Being delayed are amendments to the rule’s suitability and supervision provisions. The provisions were scheduled to go into effect Aug. 4.

Other parts of the rule, Number 2821, will go into effect as scheduled May 5, according to Gary Sanders, senior counsel of the National Association of Insurance and Financial Advisors, Falls Church, Va. and Carl Wilkerson, chief counsel-securities and litigation, at the American Council of Life Insurers, Washington.

Sanders says NAIFA supports FINRA’s request for a delay in the effective date of paragraphs (c) and (d) of Rule 2821 to enable FINRA to reexamine the rule and propose substantive changes to these sections.

“NAIFA commends FINRA’s efforts to be responsive to concerns raised regarding these provisions, and believes it is more important to get things right than to adhere to arbitrary timetables and effective dates,” Sanders says.

Herb Perone, a spokesman for FINRA, says the decision to delay implementation of the rule was “sudden,” and said it was made to give broker-dealers as much notice as possible that they wouldn’t have to implement the suitability and supervision provisions.

Producers will now have until 6 months after the changes to the provisions are finalized to implement the provisions.

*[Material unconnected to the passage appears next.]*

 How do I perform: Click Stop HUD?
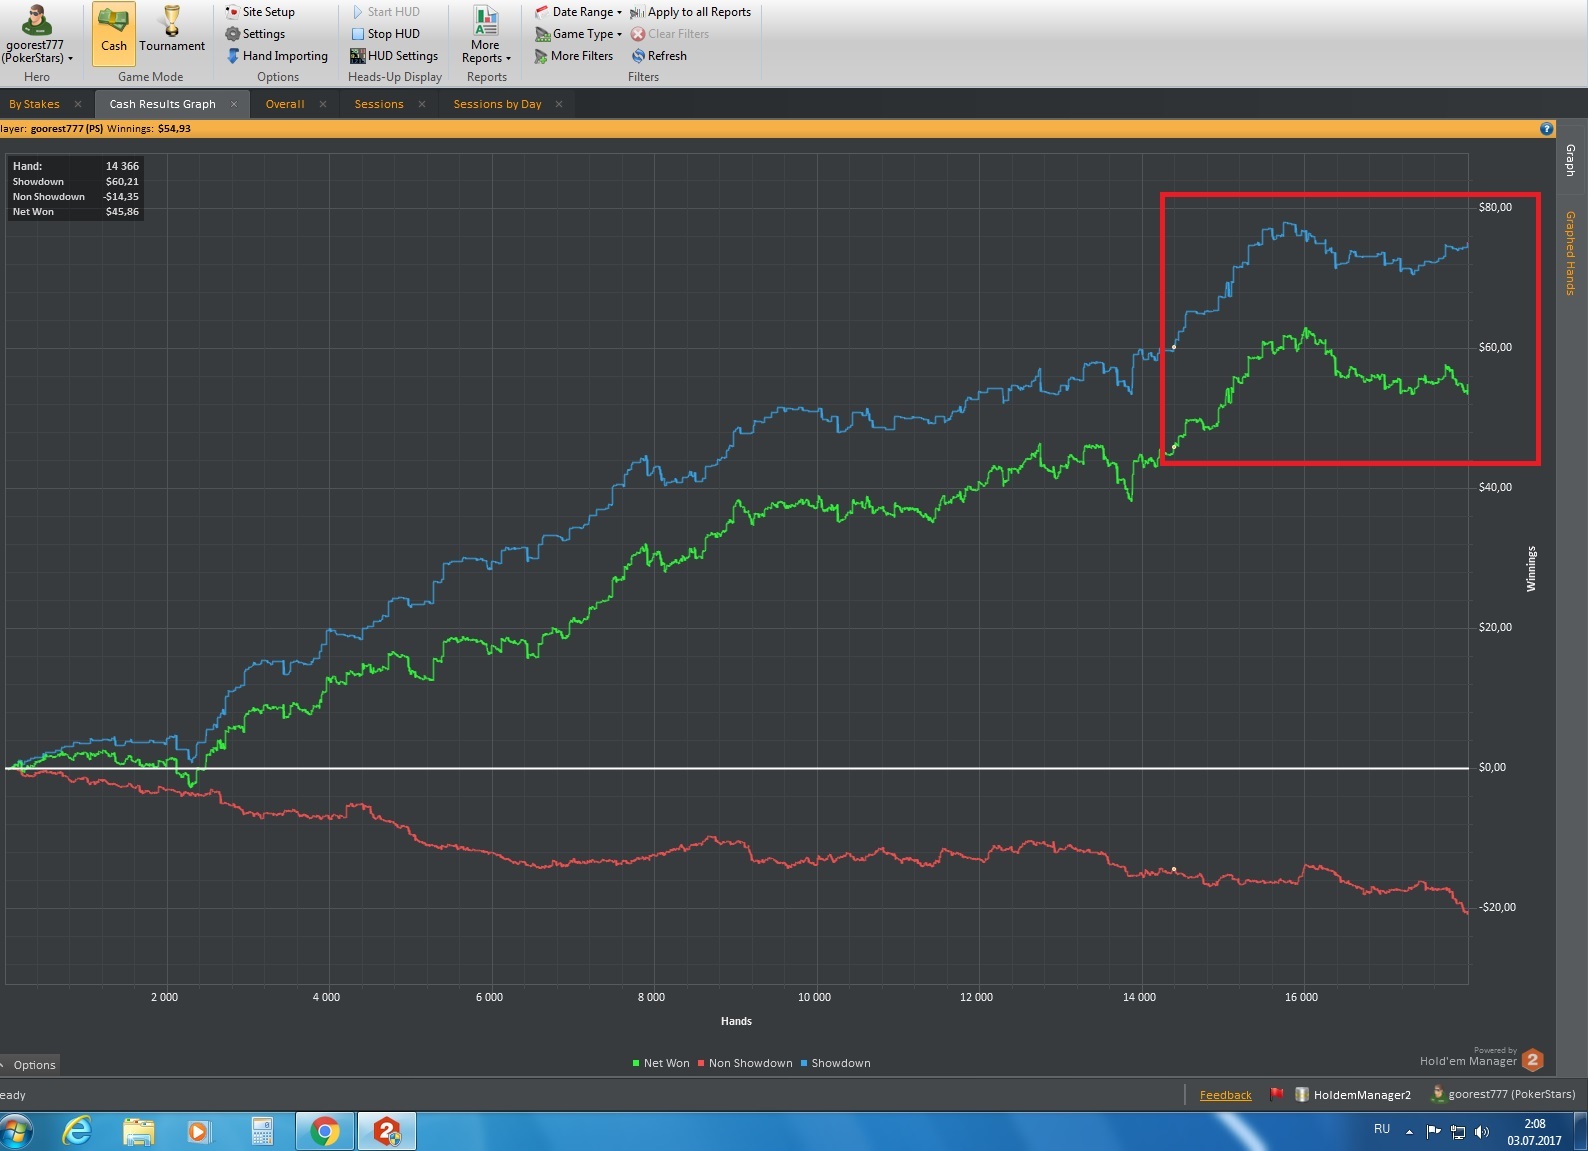point(385,34)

According to lawyers at Goodwin, Procter, which specializes in securities practices, concerns voiced by the industry about the regulation have focused on:

- Whether the seven business day review beginning with signature of the application is the appropriate review period.

- Whether broker-dealers that do not make any recommendations to customers should be subject to the principal approval requirements.

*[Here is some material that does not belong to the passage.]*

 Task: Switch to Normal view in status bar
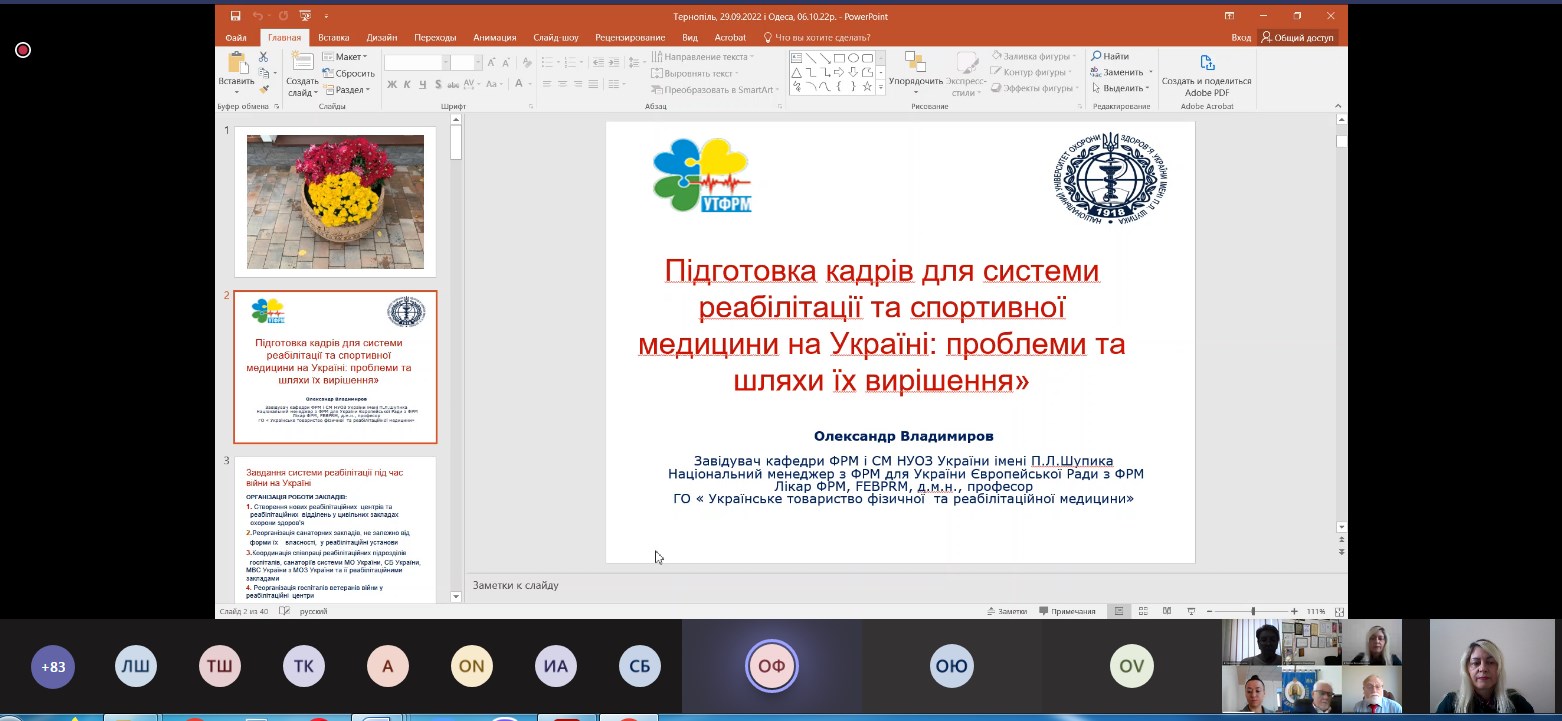click(1118, 611)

- Whether insurance companies should be permitted to deposit customer funds in a suspense account prior to the completion of principal review.

The provisions involved are contained in Rule 2821(c). These are a component of Rule 2821, a package of proposed deferred VA suitability and supervision guidelines, which was approved by the U.S. Securities and Exchange Commission in September 2007.

“The proposed delay of the rule’s supervisory review provisions from the August 4, 2008, effectiveness date should allow sufficient time to evaluate interpretive issues involving supervisory review, the rule’s application to non-recommended transactions, and the use of “suspense accounts” for payments pending supervisory approval,” Wilkerson says.

“Significantly, the added time will also allow better implementation of systems changes that the new rule would require for many broker-dealers and life insurers,” Wilkerson says.

Wilkerson praised FINRA for its decision. He noted that during its development, Rule 2821 elicited thousands of comment letters from the life insurance industry.

“ACLI supports the postponement without a definitive effectiveness date until the interpretive issues can be fully resolved,” Wilkerson says. “This approach reflects responsible rulemaking at its best. It is both refreshing and constructive that FINRA demonstrates sufficient flexibility to reexamine the rule to achieve clarity and greater effectiveness.”